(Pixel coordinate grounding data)
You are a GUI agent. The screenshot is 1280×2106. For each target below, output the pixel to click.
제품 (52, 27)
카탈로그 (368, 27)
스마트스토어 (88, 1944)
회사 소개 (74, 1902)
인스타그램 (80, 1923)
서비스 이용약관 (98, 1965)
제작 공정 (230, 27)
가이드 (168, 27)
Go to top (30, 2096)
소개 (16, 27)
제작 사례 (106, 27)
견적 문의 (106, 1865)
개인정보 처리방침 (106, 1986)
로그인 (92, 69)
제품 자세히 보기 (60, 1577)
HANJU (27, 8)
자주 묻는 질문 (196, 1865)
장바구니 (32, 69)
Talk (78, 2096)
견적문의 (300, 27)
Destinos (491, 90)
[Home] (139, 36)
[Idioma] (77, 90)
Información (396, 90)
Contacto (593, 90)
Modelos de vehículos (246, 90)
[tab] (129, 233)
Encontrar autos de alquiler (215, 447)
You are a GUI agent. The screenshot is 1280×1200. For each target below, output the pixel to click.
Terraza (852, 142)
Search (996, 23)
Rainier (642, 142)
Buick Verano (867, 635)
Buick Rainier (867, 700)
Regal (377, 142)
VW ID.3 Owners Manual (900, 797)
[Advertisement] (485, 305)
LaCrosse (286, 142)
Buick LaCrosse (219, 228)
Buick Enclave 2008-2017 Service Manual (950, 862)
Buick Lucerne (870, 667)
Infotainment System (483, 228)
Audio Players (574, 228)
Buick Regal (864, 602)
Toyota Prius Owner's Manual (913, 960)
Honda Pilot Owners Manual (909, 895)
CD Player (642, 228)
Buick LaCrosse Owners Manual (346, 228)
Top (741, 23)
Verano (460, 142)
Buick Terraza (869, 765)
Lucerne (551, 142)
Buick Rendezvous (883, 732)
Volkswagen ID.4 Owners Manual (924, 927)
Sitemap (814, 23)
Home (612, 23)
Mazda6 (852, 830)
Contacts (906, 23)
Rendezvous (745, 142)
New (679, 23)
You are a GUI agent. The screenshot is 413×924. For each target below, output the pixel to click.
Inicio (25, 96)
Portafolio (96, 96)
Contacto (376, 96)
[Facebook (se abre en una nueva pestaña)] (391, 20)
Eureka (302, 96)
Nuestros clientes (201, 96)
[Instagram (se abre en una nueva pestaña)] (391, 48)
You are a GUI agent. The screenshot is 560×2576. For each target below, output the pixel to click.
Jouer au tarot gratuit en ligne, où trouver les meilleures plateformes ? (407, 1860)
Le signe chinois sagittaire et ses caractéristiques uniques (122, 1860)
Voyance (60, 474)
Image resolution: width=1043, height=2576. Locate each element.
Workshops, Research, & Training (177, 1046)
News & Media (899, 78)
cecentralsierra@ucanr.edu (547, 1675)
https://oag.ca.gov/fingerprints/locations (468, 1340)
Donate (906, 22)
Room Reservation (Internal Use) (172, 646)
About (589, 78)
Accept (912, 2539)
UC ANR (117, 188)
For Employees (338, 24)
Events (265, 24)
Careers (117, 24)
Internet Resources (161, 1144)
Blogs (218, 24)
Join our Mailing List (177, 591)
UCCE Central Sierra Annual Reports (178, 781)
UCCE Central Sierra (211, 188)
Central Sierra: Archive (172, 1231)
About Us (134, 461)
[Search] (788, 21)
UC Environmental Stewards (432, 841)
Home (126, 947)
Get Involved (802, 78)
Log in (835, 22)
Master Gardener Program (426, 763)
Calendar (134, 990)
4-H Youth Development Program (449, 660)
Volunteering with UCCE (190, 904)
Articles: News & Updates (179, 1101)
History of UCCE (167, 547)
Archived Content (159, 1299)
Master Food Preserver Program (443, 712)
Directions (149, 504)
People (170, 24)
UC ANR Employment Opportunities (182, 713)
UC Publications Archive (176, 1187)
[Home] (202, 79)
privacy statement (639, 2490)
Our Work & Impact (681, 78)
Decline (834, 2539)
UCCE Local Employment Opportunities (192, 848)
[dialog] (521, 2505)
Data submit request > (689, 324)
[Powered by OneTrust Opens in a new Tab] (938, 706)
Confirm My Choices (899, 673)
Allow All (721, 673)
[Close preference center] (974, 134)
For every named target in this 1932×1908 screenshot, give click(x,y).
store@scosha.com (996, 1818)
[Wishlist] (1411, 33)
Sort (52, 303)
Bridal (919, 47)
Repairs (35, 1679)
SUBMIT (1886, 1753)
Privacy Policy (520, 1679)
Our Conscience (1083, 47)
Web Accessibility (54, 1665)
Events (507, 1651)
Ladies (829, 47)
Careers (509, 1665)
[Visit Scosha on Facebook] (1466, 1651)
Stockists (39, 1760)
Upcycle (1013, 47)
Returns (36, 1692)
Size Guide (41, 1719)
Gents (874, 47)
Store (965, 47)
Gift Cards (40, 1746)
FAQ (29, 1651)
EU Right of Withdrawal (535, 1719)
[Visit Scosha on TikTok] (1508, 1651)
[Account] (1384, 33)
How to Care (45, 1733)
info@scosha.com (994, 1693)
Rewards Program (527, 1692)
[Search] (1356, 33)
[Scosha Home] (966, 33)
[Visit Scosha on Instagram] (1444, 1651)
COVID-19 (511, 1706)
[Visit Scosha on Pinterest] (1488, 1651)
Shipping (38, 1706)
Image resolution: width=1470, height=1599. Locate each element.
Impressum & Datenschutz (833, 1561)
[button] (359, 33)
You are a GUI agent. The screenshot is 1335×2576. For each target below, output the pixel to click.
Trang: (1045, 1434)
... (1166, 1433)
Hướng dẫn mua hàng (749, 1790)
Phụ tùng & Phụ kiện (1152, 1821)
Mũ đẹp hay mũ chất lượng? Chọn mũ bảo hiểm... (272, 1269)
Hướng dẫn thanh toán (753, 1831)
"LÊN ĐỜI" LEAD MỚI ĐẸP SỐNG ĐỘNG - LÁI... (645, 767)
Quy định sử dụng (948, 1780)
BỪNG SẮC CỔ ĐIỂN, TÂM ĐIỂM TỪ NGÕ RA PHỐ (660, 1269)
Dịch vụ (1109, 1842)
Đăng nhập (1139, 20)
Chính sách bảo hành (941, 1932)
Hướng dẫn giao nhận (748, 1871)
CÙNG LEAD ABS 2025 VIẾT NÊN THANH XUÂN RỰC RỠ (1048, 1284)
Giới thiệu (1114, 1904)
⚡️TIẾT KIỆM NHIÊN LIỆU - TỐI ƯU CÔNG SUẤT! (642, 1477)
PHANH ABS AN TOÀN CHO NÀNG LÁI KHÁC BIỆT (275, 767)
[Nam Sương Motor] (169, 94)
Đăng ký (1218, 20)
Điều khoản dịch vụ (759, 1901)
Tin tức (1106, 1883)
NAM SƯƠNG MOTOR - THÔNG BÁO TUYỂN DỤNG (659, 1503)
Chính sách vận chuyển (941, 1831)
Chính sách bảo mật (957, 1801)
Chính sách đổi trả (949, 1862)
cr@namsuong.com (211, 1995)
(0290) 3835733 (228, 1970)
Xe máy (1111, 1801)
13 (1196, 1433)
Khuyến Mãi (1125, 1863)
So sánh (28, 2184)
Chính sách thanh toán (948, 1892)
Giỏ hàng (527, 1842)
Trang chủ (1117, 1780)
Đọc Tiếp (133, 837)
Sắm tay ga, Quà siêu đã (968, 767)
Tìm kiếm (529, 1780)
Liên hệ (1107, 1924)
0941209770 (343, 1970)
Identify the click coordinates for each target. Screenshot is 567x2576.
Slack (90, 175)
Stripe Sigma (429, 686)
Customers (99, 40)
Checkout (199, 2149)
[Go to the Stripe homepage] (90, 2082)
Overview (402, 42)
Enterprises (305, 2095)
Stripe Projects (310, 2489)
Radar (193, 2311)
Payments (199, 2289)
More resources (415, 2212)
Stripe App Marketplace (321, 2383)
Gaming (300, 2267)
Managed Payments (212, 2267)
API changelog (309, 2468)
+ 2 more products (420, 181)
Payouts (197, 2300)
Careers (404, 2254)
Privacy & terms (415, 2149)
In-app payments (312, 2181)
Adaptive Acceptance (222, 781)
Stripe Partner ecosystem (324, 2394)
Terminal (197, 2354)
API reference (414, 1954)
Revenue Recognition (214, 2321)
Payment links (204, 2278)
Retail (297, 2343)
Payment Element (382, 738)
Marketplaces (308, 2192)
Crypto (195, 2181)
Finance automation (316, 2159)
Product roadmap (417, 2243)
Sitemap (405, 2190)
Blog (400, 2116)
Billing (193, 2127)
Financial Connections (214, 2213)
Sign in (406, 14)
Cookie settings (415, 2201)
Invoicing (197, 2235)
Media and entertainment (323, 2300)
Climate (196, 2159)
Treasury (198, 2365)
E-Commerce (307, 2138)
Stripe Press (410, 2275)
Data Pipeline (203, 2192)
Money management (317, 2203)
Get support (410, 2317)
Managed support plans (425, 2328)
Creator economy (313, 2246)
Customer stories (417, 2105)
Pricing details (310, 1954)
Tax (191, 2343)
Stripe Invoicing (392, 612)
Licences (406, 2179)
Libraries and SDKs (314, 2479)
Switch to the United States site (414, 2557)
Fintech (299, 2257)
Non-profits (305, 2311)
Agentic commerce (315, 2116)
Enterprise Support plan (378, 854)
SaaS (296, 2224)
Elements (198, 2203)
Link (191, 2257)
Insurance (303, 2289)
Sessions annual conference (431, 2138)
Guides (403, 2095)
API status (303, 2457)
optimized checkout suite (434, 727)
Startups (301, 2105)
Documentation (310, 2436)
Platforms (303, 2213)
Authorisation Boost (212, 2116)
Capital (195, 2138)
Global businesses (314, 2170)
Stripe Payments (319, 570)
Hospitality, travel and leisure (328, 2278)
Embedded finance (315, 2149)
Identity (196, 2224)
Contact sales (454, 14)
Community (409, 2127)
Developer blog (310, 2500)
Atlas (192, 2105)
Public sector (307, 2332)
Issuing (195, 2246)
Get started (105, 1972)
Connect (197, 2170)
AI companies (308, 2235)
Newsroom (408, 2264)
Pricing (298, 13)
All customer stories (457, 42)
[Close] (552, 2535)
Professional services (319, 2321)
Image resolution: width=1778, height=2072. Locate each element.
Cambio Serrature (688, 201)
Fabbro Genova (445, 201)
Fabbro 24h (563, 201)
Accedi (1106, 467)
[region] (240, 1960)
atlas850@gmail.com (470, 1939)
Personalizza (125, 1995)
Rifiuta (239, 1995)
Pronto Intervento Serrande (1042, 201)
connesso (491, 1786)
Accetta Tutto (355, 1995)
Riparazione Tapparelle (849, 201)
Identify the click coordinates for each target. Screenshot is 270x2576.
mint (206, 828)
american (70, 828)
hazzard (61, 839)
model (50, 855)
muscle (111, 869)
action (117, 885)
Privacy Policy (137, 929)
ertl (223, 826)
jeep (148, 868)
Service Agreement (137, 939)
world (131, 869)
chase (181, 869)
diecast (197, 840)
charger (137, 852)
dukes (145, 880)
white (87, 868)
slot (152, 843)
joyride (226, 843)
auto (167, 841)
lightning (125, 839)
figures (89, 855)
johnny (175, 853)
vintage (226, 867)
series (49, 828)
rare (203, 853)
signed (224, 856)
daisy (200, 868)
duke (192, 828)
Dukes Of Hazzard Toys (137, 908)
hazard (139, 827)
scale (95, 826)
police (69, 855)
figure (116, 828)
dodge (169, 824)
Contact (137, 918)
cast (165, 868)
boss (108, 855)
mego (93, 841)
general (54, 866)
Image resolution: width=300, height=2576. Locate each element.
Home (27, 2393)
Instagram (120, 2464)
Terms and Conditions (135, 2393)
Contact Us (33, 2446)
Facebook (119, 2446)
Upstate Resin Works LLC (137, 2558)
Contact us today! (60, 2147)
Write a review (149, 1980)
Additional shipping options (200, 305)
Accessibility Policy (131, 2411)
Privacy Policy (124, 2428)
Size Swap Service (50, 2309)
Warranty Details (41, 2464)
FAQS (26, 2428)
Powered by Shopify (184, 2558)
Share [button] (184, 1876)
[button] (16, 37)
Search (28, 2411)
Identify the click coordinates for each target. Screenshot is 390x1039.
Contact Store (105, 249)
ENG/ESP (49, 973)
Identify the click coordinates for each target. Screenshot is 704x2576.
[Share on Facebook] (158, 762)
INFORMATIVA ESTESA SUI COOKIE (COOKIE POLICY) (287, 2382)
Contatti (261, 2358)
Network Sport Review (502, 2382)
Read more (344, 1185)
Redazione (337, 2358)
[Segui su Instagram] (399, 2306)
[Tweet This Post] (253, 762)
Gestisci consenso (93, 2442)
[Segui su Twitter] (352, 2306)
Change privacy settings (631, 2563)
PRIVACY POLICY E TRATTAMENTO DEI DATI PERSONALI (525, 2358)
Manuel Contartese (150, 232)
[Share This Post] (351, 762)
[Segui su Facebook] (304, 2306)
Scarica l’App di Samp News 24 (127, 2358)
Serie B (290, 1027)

→ **TASK PROMPT**
Report how many lines of the entries hold the word "Opportunities". Nothing else is needed.

→ **OUTPUT BELOW**
2